方法: 取10周龄雄性SD大鼠40只,采用自由落体打击法建立T 10 节段SCI模型,其中32只造模成功随机分为模型组、bFGF组,每组16只;另取16只SD大鼠仅暴露T 10棘突、硬脊膜和脊髓,作为假手术组。造模后bFGF组腹腔注射100 μg/kg bFGF(1次/d,共28 d),模型组和假手术组大鼠同法注射生理盐水。造模后观察各组大鼠存活情况,于造模前及造模后即刻、14 d、28 d行BBB评分评估后肢功能。造模后28 d取损伤部位脊髓组织,行HE、Nissl和碘化丙啶(propidium iodide,PI)染色,观察脊髓组织病理变化、神经元存活(尼氏体数量)和凋亡(PI红染细胞数量)情况;免疫组织化学染色和ELISA法分别检测组织中星形胶质细胞活化标志物 [胶质纤维酸性蛋白(glial fibrillary acidic protein,GFAP)] 及炎症因子 [IL-1β、TNF-α、干扰素γ(interferon γ,IFN-γ)]水平;Western blot检测组织Notch/STAT3信号通路相关蛋白 [Notch、STAT3、磷酸化-STAT3(phosphoryl-STAT3,p-STAT3)、BMP-2] 表达。.

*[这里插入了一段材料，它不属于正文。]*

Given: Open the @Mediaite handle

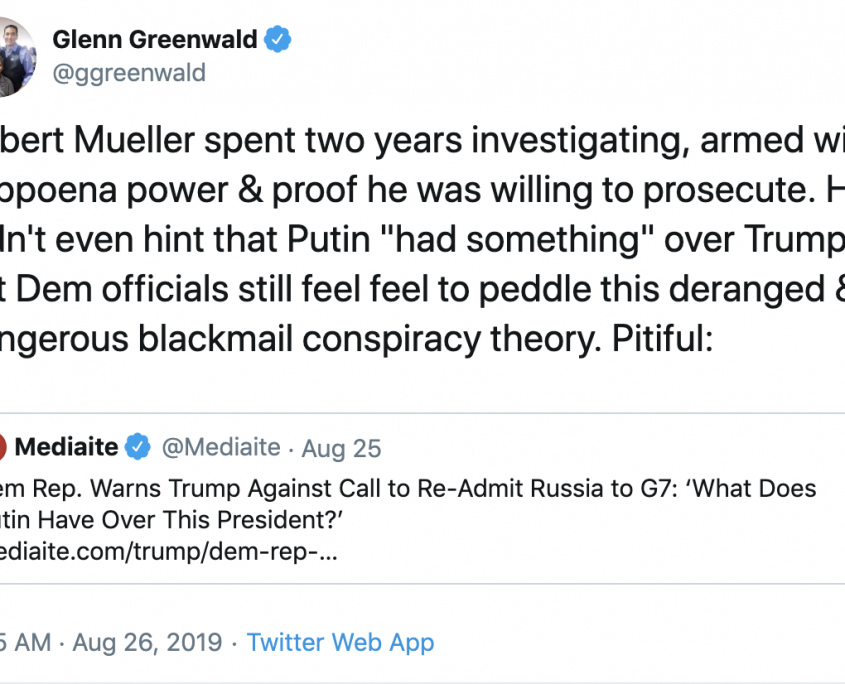Looking at the screenshot, I should pos(220,447).
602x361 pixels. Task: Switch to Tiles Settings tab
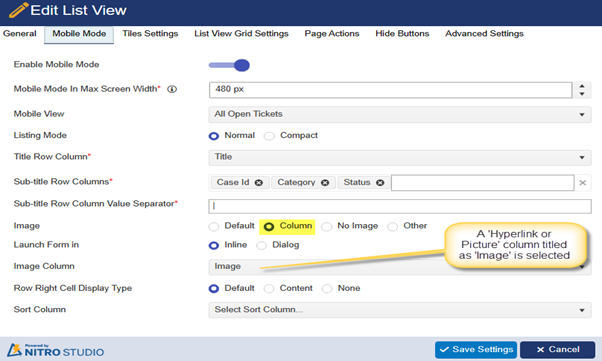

结果: 各组大鼠均存活至实验完成。造模后即刻,模型组及bFGF组BBB评分均较假手术组降低( P<0.05);14、28 d时模型组BBB评分较假手术组降低( P<0.05),bFGF组较模型组升高( P<0.05)。模型组、bFGF组与造模前比较,造模后即刻BBB评分降低,14 、28 d评分逐渐升高,各时间点间差异均有统计学意义( P<0.05)。假手术组脊髓组织结构正常;模型组脊髓组织出现较多坏死灶,结构正常尼氏体较少;bFGF组脊髓组织坏死灶较模型组明显减少,可见部分结构正常尼氏体。与假手术组比较,模型组脊髓组织尼氏体数量减少,PI红染细胞数量增多,GFAP、IL-1β、TNF-α、IFN-γ以及Notch、p-STAT3/STAT3、BMP-2蛋白表达水平升高( P<0.05);而bFGF组上述指标均较模型组改善( P<0.05)。.
结论: bFGF能改善SCI大鼠运动功能和脊髓组织病理损伤,有利于神经元存活,抑制神经元凋亡、脊髓组织星形胶质细胞过度活化及炎症反应,其作用机制可能与Notch/STAT3信号通路活性降低有关。.
Keywords: Basic fibroblast growth factor; Notch; rat; signal transducer and activator of transcription 3; spinal cord injury.